The attacker was a member of the Afghan Police Protection Force assigned to guard the hospital, according to District Police Chief Hafiz Khan. The suspect was wounded, in custody, and Khan said investigators would work to determine the motivation. The nature of his injuries remained unclear.

Kabul police chief Gen. Muhamad Zahir Zahir said the assailant, from the eastern Nangarhar province, had worked at the hospital for two years. Ministry of Health spokesman Kanishka Bektash Torkystani told CBS News the suspect was undergoing surgery under heavy police guard in Kabul.
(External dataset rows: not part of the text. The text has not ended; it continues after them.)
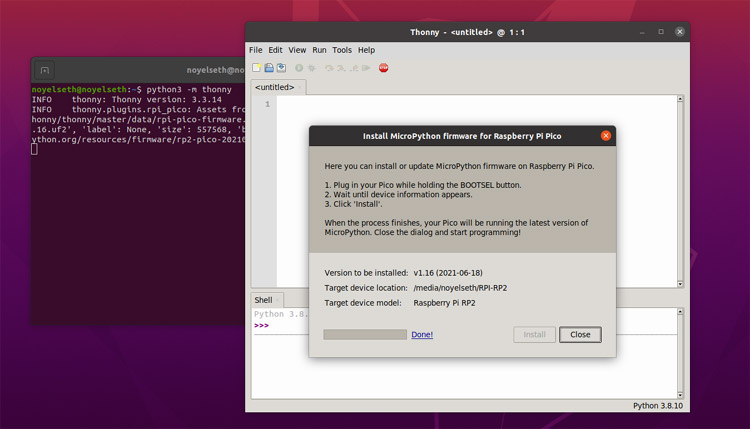This screenshot has width=750, height=429.
Task: Open the Tools menu
Action: [x=342, y=50]
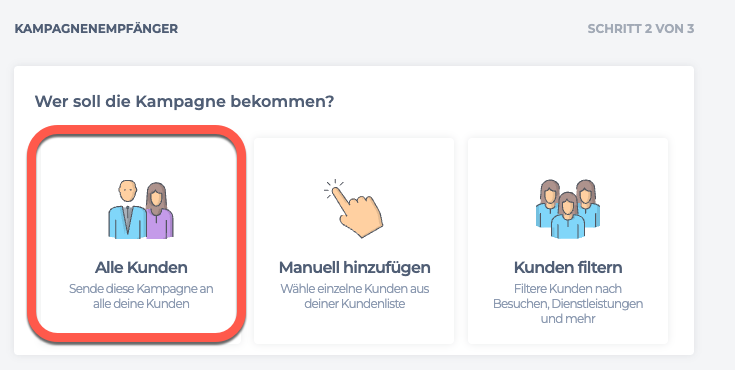Pick the Kunden filtern title
This screenshot has width=735, height=370.
[x=568, y=268]
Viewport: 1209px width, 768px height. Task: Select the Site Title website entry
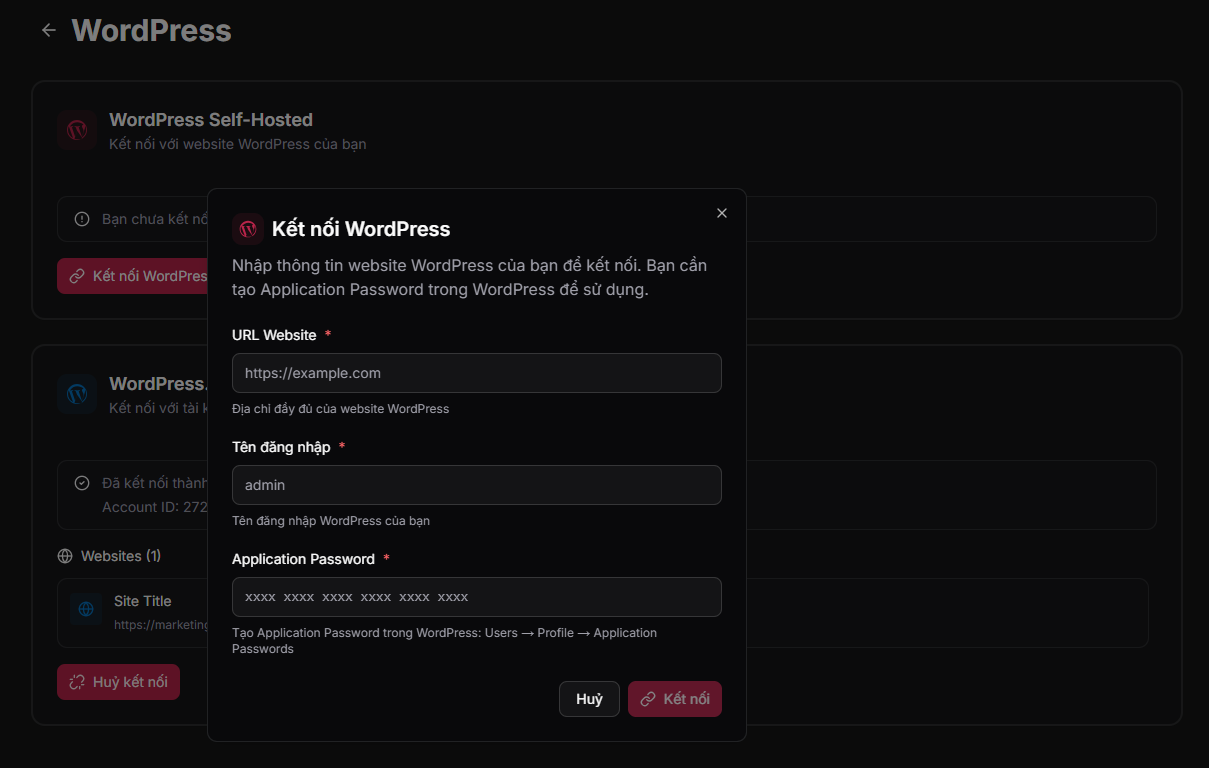point(140,611)

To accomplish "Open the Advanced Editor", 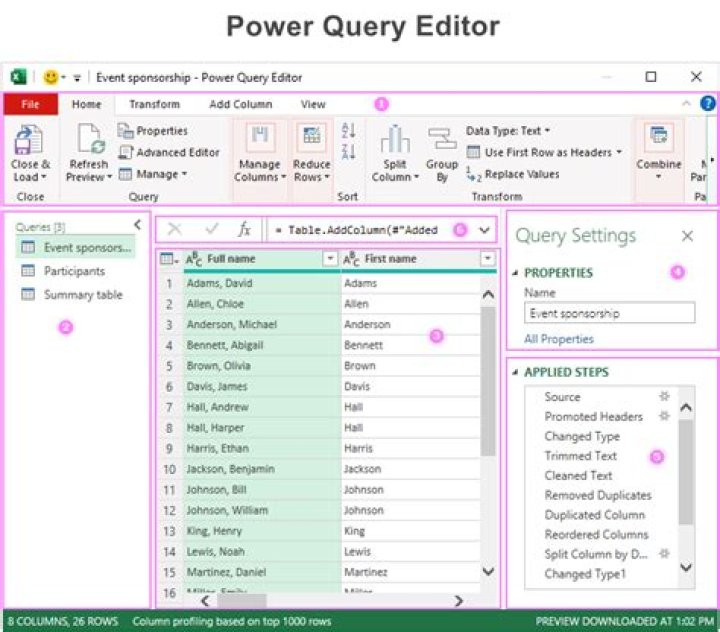I will (x=169, y=152).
The U.S. Embassy confirmed that three America... 01:49

Minister of health Dr. Suraya Dalil confirmed the incident, calling Cure "the best hospital in Kabul, one of the best hospitals in Afghanistan."

A source told CBS News that all three of the Americans killed were doctors.

According to its website, the Cure International Hospital was founded in 2005 by invitation of the Afghan Ministry of Health. It sees 37,000 patients a year, specializing in child and maternity health as well as general surgery.

The Afghan capital has seen a spate of attacks on foreign civilians in 2014, a worrying new trend as the U.S.-led military coalition prepares to withdraw most troops by the end of the year.

It was unclear whether the Taliban were behind Thursday's shooting, though the insurgents have claimed several major attacks that killed foreign civilians this year -- an escalation after years of mostly targeting foreign military personnel and Afghan security forces.

In January, a Taliban attack on a popular Kabul restaurant with suicide bombers and gunmen killed more than a dozen people, while in March, gunmen slipped past security at an upscale hotel in the Afghan capital and killed several diners in its restaurant.

The hospital shooting is also the second "insider attack" by a member of Afghan security forces targeting foreign civilians this month.

On April 4, an Afghan police officer shot two Associated Press staff working in the eastern province of Khost, killing photographer Anja Niedringhaus and wounding veteran correspondent Kathy Gannon.